Force Triggers YAP Nuclear Entry by Regulating Transport across Nuclear Pores

YAP is a mechanosensitive transcriptional activator with a critical role in cancer, regeneration, and organ size control. Here, we show that force applied to the nucleus directly drives YAP nuclear translocation by decreasing the mechanical restriction of nuclear pores to molecular transport. Exposure to a stiff environment leads cells to establish a mechanical connection between the nucleus and the cytoskeleton, allowing forces exerted through focal adhesions to reach the nucleus. Force transmission then leads to nuclear flattening, which stretches nuclear pores, reduces their mechanical resistance to molecular transport, and increases YAP nuclear import. The restriction to transport is further regulated by the mechanical stability of the transported protein, which determines both active nuclear transport of YAP and passive transport of small proteins.

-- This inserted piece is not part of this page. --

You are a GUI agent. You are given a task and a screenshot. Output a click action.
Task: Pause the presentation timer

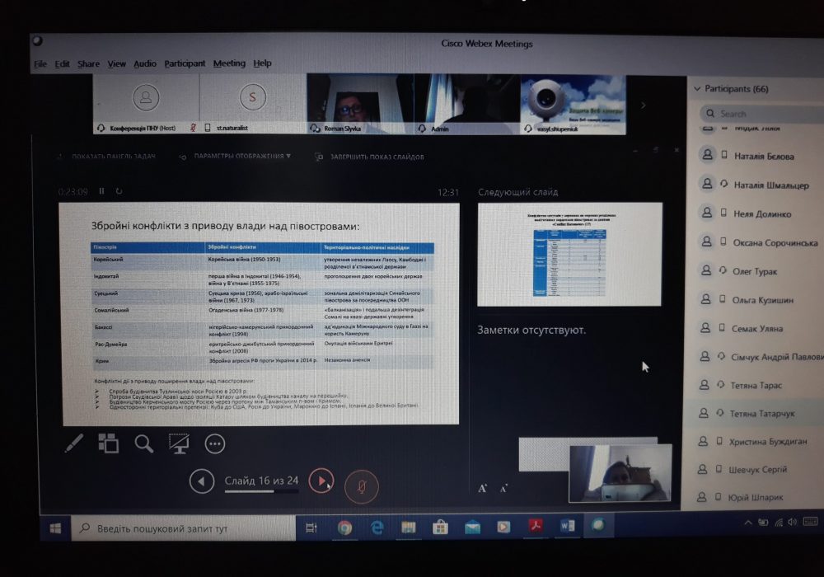(102, 191)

Our results unveil a mechanosensing mechanism mediated directly by nuclear pores, demonstrated for YAP but with potential general applicability in transcriptional regulation. [Display omitted] •ECM-nuclear mechanical coupling translocates YAP in response to substrate rigidity•Force application to the nucleus is sufficient for YAP nuclear translocation•Force increases YAP nuclear import by reducing mechanical restriction in nuclear pores•Molecular mechanical stability is a general regulator of nuclear transport Force-dependent changes in nuclear pores control protein access to the nucleus.